Friday 6 April 2012

Paper Towels

Paper towels, like bottled water, are one of those products, that not too long ago simply did not exist, but today seem as necessary as oxygen.   Do we over-rely on these products?  I know I did.

I ran out of paper towels the other day.  Well, not really ran out, but realized, that since I hadn't been to the wholesale club in a while, that we needed some towels and were down to two rolls.

But it got me to thinking - what did we do before these things were invented?  I mean, how did our parents get along?

Granted, there are a lot of paper products out there that are a vast improvement over what came before.  For example, toilet paper, or disposable diapers.  But paper towels?  Maybe less so.

Some cooking recipes call for them, particularly when microwaving ("wrap in paper towel, microwave for 1 minute").  And they are handy for cleaning up spills and nasty messes.

But increasingly, we find we use them to dry our hands, which in this era of anti-bacterial soap, is something people do a lot more than in the past.  A handful of towels here, a handful there, and pretty soon, you've gone through another roll.

Before we had paper towels, we had cloth towels, of course.   When you washed your hands, back in 1967, you used a cloth towel to dry your hands.  And many people still do today.   But what I found was, that in places like the laundry room or kitchen, I was using paper towels more and more.

So, we went back to using hand towels.   And this has cut our paper towel consumption by 90%.   We have tons of hand towels, and they are not hard to wash and dry and fold.   I mounted some hooks near every sink to hang them on, when not in use.  I found some coat hooks in the closets that were not in use and hung them by the laundry sink in the garage and by the bar sink.  This way the towels dry.

But is this sanitary?  Good question.   But in the not-too-distant past, this is what we all used, all the time.   Towels should be changed often, of course.  But for hundreds, if not thousands of years, we used towels to dry our hands.
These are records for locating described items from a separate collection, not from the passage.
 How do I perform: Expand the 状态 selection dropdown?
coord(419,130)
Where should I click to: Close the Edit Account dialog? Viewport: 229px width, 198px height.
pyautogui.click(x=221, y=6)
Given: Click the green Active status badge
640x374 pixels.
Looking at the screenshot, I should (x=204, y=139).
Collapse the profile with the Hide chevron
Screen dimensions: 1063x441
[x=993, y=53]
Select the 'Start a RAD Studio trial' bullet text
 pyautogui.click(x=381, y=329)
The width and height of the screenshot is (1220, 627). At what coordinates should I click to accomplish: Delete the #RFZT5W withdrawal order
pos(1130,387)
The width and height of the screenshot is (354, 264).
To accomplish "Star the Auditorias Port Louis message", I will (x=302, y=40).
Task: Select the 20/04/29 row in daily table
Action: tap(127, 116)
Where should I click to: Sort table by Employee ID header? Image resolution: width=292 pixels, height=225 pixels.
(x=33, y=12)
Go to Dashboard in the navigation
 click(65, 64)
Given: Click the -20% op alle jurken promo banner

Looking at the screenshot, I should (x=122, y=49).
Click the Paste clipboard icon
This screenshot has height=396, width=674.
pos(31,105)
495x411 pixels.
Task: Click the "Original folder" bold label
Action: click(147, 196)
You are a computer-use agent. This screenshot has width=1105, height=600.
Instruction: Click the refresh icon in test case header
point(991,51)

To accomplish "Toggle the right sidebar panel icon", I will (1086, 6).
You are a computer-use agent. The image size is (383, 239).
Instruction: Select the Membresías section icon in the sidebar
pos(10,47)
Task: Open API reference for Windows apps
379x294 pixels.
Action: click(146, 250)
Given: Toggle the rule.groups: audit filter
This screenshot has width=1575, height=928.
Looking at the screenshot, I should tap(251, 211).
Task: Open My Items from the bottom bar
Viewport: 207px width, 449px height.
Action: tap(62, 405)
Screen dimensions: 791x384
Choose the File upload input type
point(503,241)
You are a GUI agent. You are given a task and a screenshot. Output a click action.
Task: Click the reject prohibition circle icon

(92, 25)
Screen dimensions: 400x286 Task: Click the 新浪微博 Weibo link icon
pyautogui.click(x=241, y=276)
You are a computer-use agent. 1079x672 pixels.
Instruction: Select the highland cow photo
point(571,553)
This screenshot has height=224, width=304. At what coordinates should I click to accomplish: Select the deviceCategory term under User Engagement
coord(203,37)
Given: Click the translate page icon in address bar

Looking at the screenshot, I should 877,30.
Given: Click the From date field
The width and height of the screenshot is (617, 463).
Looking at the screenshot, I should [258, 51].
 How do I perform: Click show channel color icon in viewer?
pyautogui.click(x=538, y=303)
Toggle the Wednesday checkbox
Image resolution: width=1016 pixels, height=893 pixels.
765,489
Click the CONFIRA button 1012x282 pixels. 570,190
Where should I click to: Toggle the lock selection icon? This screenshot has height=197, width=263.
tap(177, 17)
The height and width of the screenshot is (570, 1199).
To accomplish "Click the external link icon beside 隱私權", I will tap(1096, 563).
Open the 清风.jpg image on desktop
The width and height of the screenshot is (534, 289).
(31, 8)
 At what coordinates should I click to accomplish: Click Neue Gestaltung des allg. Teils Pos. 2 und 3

And in restaurants today, well, chefs aren't going through rolls of paper towels every time they wash their hands.  Various hand towels and the like are used all the time in restaurants, with little apparent ill effect.

In fact, some have argued that our germ-phobic culture is backfiring on us.   We are so isolated and insulated from our environments that people are developing stronger allergies and less resistance to infection.   Anti-bacterial hand soap is a good thing - but you can have too much of a good thing.

We will get more towels, down the road, the next time we visit the wholesale club.   But I want to scrutinize the cost of these things further.   Paper towels are one of those things that seem to have irrational pricing - and are hard to compare - as many are labeled in terms of "cost per sheet" even though they have different sheet sizes.

But, like living without coffee, it is interesting how quickly we adapted.  And it almost seems obscene how we used to tear through huge packages of paper towels in just a few weeks.